Oxidized glutathione reverts carbapenem resistance in blaNDM-1-carrying Escherichia coli
Dongyang Ye, Xiaowei Li, Liang Zhao, Saiwa Liu, Xixi Jia, Zhinan Wang, Jingjing Du, Lirui Ge, Jianzhong Shen, Xi Xia
Abstract
Abstract The emergence of drug-resistant Enterobacteriaceae carrying plasmid-mediated β-lactamase genes has become a significant threat to public health. Organisms in the Enterobacteriaceae family containing New Delhi metallo-β-lactamase‑1 (NDM-1) and its variants, which are capable of hydrolyzing nearly all β-lactam antibacterial agents, including carbapenems, are referred to as superbugs and distributed worldwide.

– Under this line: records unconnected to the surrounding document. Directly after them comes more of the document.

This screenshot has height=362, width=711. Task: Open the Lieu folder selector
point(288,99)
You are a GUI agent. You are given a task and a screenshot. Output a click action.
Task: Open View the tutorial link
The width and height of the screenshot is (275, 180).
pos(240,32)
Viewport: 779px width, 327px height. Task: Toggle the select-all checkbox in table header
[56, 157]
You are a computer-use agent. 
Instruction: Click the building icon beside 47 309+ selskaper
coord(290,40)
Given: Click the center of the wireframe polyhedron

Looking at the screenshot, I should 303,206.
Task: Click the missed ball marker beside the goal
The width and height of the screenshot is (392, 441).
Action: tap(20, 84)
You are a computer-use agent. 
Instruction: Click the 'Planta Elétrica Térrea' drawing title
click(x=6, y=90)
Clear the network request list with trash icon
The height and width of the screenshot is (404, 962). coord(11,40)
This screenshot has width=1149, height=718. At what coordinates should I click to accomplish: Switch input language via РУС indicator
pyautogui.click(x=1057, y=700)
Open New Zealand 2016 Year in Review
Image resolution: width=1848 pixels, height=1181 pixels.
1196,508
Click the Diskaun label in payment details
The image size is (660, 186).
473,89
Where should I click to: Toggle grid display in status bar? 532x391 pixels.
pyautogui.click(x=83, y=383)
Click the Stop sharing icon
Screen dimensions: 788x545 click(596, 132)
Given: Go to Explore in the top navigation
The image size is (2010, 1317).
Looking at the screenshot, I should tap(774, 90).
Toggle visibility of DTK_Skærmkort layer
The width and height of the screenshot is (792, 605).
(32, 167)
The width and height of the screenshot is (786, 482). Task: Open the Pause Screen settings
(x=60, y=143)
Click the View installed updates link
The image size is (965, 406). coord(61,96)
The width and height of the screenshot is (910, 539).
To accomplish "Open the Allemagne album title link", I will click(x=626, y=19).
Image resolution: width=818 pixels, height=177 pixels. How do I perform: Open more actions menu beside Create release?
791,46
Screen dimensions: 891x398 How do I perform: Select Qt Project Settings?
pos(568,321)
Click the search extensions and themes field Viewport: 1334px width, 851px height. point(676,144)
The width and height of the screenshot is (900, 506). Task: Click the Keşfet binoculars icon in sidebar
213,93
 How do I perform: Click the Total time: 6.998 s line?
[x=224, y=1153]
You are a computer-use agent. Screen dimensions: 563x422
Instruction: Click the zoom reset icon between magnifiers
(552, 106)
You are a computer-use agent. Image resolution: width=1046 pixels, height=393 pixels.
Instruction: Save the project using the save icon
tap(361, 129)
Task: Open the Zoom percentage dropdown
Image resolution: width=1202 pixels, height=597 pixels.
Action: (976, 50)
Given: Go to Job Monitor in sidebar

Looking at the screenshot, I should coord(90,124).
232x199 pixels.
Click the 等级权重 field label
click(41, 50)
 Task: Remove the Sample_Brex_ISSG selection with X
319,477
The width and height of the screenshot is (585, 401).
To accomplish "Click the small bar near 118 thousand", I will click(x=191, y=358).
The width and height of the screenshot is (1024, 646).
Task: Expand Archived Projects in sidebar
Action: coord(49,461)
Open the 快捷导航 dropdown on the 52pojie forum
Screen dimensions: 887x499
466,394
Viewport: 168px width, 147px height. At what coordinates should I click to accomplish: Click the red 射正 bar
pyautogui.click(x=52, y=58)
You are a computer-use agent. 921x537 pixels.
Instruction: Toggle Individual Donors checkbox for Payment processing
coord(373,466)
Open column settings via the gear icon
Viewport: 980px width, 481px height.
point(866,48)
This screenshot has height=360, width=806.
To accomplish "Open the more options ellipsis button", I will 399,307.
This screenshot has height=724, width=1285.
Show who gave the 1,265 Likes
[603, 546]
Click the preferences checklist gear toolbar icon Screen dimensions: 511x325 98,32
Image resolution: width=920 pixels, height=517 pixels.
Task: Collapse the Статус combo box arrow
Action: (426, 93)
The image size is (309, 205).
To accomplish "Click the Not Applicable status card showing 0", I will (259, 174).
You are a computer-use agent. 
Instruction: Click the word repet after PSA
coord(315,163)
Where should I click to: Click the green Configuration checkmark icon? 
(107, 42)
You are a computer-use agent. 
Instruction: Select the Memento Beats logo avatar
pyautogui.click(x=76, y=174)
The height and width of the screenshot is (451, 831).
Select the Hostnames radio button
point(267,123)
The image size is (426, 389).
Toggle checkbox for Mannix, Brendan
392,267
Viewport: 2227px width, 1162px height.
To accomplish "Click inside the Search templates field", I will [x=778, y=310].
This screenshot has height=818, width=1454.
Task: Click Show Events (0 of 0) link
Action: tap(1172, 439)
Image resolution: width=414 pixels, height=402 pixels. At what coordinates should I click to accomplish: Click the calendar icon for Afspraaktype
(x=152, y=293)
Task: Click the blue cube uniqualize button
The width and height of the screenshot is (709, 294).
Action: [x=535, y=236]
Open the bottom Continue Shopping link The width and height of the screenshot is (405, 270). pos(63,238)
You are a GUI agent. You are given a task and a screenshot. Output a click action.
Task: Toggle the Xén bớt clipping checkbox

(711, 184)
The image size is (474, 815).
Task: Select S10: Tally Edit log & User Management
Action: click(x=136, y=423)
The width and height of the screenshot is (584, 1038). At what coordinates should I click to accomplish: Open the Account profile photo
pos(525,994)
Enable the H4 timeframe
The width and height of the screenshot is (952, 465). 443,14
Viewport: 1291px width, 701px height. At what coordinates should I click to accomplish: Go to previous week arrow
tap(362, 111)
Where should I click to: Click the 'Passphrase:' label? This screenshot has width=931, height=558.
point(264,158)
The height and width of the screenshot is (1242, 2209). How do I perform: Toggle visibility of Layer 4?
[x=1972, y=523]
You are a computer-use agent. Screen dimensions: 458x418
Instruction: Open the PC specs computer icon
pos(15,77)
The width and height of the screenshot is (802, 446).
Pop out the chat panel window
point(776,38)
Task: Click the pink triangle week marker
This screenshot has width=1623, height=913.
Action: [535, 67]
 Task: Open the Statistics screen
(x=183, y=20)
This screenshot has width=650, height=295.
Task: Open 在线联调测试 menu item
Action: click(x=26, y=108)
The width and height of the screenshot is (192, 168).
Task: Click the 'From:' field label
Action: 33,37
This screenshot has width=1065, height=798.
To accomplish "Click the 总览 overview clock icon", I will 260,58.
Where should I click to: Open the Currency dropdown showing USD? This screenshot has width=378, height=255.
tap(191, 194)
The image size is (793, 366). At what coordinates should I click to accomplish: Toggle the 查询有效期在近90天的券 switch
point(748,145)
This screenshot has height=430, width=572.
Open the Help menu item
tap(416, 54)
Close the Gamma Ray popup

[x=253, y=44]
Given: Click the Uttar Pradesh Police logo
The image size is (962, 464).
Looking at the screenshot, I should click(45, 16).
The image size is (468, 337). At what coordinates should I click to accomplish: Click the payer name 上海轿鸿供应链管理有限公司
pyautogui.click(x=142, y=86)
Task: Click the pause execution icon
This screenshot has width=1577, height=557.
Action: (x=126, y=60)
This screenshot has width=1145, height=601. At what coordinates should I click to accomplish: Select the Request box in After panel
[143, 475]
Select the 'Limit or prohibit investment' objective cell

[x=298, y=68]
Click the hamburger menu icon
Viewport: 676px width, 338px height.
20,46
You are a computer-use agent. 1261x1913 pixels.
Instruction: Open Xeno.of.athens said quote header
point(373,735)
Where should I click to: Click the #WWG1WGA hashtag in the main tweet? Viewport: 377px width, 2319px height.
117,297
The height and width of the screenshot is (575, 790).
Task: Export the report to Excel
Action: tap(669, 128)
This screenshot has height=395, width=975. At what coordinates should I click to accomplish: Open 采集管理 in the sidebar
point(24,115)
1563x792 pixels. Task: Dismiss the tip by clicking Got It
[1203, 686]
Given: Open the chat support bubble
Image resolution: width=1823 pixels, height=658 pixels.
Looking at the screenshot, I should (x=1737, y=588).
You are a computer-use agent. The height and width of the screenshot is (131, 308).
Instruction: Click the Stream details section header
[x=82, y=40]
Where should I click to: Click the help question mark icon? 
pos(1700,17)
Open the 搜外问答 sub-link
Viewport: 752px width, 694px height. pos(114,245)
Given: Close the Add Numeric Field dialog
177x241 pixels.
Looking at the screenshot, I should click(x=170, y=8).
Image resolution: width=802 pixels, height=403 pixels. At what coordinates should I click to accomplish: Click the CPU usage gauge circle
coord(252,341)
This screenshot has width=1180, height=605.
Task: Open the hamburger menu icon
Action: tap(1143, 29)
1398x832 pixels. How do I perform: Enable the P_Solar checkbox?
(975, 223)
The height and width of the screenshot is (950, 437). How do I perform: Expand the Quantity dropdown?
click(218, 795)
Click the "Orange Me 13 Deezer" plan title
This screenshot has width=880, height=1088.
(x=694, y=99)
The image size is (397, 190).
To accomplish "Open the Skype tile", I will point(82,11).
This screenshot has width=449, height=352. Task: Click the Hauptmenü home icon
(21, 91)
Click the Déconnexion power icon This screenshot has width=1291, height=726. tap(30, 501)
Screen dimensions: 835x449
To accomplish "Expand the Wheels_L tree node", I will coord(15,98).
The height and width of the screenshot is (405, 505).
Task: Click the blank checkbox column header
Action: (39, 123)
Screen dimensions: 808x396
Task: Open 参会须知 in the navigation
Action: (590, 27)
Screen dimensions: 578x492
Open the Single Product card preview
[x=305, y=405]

Despite efforts over the past decade, the discovery of an NDM-1 inhibitor that can reach the clinic remains a challenge. Here, we identified oxidized glutathione (GSSG) as a metabolic biomarker for bla NDM-1 using a non-targeted metabolomics approach and demonstrated that GSSG supplementation could restore carbapenem susceptibility in Escherichia coli carrying bla NDM-1 in vitro and in vivo. We showed that exogenous GSSG promotes the bactericidal effects of carbapenems by interfering with intracellular redox homeostasis and inhibiting the expression of NDM-1 in drug-resistant E. coli . This study establishes a metabolomics-based strategy to potentiate metabolism-dependent antibiotic efficacy for the treatment of antibiotic-resistant bacteria.